When you have gone through the records, report how many lines include "will", giving the number and nothing more.

+---+

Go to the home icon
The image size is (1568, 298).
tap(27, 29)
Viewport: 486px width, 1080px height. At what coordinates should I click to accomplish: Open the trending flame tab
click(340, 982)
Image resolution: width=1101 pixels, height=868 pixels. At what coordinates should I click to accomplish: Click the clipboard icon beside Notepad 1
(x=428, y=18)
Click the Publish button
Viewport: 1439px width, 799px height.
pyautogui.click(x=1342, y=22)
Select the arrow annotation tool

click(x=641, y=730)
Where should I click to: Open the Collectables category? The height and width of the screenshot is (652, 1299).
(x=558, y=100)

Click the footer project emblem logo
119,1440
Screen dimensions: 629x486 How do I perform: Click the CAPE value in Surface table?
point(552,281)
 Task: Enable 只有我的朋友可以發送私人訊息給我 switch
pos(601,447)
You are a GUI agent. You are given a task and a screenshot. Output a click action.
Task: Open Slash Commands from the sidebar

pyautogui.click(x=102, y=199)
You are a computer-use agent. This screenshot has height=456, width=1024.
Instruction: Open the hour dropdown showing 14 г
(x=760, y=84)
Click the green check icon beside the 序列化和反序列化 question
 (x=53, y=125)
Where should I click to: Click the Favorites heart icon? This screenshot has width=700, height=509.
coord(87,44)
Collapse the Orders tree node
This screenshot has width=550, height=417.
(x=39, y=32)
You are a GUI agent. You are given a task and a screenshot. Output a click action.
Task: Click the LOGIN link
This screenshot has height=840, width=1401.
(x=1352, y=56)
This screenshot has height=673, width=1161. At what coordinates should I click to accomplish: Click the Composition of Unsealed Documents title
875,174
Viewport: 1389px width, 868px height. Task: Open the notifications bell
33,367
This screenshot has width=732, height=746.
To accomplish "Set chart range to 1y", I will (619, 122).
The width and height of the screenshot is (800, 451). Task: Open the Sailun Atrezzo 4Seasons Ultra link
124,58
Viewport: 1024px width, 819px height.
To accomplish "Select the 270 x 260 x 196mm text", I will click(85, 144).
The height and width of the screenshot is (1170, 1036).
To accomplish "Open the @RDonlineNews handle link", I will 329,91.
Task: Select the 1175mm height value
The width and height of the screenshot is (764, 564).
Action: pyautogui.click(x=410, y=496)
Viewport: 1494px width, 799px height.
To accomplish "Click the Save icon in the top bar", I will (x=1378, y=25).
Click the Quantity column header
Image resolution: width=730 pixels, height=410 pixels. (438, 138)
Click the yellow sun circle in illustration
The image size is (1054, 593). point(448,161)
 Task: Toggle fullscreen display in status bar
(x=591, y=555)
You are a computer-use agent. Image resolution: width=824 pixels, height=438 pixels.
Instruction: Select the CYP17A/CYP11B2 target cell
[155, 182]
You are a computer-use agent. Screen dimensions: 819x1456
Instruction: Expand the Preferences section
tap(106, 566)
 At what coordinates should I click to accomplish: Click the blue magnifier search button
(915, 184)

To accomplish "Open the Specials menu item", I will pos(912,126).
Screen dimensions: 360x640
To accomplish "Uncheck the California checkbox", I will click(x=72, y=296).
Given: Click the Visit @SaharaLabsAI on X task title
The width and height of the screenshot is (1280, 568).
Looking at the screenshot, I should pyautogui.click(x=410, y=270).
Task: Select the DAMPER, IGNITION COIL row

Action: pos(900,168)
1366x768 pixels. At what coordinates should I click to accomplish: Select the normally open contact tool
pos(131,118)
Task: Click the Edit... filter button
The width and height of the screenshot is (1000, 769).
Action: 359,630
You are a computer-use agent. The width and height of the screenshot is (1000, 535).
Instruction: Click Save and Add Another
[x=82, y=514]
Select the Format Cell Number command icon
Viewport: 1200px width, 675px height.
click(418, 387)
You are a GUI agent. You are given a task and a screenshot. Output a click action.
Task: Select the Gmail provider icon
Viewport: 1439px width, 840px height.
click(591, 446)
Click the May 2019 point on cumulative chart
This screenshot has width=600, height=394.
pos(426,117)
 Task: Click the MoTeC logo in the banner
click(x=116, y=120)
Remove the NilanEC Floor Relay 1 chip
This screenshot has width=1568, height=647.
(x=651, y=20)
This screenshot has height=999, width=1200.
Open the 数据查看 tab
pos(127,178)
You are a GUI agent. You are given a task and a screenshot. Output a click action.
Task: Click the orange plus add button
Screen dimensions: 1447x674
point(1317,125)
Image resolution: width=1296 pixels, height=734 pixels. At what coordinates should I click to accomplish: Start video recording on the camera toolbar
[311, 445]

+---+

**ANSWER TO THIS TASK**
6